Thursday 30 August 2012

Instant gratification

Ooh, it's good to be appreciated!

Sending marrows out into the world is so much easier than sending stories: boy do I hate the standard literary editor's statement 'we aim to reply within three months'.

I quite understand, oh beloved publishers whom I hope are reading my stories (five out there right now, and they're good, they're good!). I know you're overworked and un(der)paid.

But frankly even live lit is easier than the wait. And giving marrows away wins hands down for that easy immediate glow.

Thank you!

Sunday 12 August 2012

The marrow of a story

Last week was hectic: the usual work stuff, preparations, briefings and meetings with new clients, an hour-and-a-half trip across country to see Hamlet, a last minute rethink and rewrite of the end of story about to go to press, a whole day on LV21 telling stories - and dinner with all our neighbours. It was great, and threatened to be just a bit too frantic.

Luckily for me, I topped and tailed the week with a day in the garden. For me that means the veg plot - it's my bit of the garden, and it's where I go for a dose of sanity and silence.

At this time of the year it's burgeoning. What a splendid word - fat and luscious with juice. And that's exactly what my courgette patch was full of - not courgettes, but burgeoning marrows which had escaped my attentions during a week of work.

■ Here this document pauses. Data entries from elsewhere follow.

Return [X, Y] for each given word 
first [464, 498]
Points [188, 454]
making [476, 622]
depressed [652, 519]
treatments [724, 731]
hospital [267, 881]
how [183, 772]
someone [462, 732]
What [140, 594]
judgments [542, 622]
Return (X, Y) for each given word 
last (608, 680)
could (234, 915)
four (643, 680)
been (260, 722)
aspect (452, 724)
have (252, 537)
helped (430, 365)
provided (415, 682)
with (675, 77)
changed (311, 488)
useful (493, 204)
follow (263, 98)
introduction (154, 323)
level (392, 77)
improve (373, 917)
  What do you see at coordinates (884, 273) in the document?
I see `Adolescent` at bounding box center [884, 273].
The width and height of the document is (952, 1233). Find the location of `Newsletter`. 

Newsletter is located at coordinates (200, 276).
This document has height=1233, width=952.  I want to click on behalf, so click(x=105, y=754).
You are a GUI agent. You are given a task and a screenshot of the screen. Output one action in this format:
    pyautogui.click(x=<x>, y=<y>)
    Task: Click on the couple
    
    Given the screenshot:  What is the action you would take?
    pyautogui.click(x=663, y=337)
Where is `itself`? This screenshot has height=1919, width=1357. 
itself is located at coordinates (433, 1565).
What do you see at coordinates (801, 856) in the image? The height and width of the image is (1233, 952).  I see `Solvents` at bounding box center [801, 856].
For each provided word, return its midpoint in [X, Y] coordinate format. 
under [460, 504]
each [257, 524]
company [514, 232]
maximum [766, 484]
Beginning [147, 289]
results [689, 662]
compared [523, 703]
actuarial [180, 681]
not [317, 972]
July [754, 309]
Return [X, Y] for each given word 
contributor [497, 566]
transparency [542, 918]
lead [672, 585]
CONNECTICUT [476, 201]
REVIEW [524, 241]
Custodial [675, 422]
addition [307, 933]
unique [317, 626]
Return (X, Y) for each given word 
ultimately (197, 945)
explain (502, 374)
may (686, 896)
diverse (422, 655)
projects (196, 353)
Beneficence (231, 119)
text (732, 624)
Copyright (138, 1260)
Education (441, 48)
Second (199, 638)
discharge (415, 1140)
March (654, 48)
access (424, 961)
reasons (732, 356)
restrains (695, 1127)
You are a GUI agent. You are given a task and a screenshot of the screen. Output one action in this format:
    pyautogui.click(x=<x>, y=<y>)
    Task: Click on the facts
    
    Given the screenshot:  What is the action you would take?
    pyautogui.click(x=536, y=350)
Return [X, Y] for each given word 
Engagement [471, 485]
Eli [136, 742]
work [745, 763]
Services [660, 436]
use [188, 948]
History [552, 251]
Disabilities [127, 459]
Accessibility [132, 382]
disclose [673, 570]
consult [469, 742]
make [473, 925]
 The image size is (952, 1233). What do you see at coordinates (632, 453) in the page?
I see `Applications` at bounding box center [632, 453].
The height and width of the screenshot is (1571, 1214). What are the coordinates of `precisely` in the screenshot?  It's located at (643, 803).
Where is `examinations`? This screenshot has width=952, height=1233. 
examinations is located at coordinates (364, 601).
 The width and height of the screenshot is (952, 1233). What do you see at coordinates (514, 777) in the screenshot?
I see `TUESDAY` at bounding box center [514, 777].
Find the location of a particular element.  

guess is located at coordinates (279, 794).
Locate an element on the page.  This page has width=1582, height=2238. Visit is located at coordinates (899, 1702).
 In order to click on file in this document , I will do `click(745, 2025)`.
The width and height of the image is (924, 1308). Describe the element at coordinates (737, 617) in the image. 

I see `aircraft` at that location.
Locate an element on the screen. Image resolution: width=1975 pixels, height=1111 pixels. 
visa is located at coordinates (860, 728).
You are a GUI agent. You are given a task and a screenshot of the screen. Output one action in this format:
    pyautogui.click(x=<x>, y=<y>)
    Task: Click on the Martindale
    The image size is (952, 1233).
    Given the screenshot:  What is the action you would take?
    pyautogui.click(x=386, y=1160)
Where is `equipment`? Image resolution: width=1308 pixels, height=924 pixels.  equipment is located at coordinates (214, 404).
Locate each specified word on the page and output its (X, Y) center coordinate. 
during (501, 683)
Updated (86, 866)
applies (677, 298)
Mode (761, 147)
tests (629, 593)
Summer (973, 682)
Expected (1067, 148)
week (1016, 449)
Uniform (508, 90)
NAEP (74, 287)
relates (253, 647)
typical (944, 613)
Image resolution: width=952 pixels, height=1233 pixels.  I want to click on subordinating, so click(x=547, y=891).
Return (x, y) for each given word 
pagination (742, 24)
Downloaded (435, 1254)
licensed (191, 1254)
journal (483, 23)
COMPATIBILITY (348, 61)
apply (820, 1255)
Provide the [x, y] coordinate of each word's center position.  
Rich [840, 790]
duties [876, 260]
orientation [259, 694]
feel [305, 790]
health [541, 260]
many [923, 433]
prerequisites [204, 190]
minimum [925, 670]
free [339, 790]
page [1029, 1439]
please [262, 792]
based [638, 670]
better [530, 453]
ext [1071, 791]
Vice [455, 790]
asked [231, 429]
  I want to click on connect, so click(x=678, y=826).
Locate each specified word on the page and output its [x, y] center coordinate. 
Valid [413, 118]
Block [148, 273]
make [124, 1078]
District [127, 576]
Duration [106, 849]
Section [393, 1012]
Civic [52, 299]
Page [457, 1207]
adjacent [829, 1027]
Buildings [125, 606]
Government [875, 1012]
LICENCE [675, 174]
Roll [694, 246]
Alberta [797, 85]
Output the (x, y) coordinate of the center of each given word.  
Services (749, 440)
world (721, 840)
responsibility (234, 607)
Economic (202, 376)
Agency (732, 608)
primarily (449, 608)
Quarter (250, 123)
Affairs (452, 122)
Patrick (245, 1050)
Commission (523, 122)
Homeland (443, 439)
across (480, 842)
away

So last weekend I put out a pile of ten marrows by the front path with a notice asking people to take them. All were gone by the next day.

Yesterday another ten had grown, so I took four and turned them into soup for the freezer, and put six out on the front path. This morning they'd all gone.




It makes me strangely happy to share my produce invisibly like this - to send something I helped to create out into the world - and though it may seem a stretch, it's a similar feeling to the one I felt when telling my story on LV21.

It was dark, so I couldn't see my audience, and they were silent except when one by one they came forward to drop a pebble in my metal bucket, to tell me to start reading the next section of the story. Even as I was standing there in the chain locker with my story in my hand, I knew that it wasn't my story alone any more - it was the audience's too.

When you publish a story, it leaves you. If someone picks it up and reads it, it's theirs, it's in their head and even as its writer you don't have any control over what it's doing in there.

I knew this, but being in the same space, in darkness, listening to my readers absorbing the story, was something very special. I could almost hear it moving through the air between us.

And the same went for the other ReAuthorers - Sonia Overall, Sarah Salway, Kay Syrad and Will Sutton (who took the photo above - thank you Will) - their stories flowed through the pipes and spaces of LV21 and created something really amazing. What a day.

Thursday 9 August 2012

Pebble story


In a minute I'm going to put a metal bucket, nine pebbles and nine small sheets of paper in the boot of my car, and then I'll drive to Gillingham.

I'm heading for LV21where I'm going to tell a story in the chain locker.

If anyone turns up to hear it, they'll be given a pebble (there are pebbles in the story, so it does make sense, sort of) - if they want to hear a part of the story, they put their pebble in the bucket. If they don't, they walk away.

I'll report back on whether this does engage my audience in the process of telling a story, or whether they walk out in disgust!

Oh, and this is another lovely ReAuthoring project, so there will be lots of other writers on LV21 today doing surprising things with words.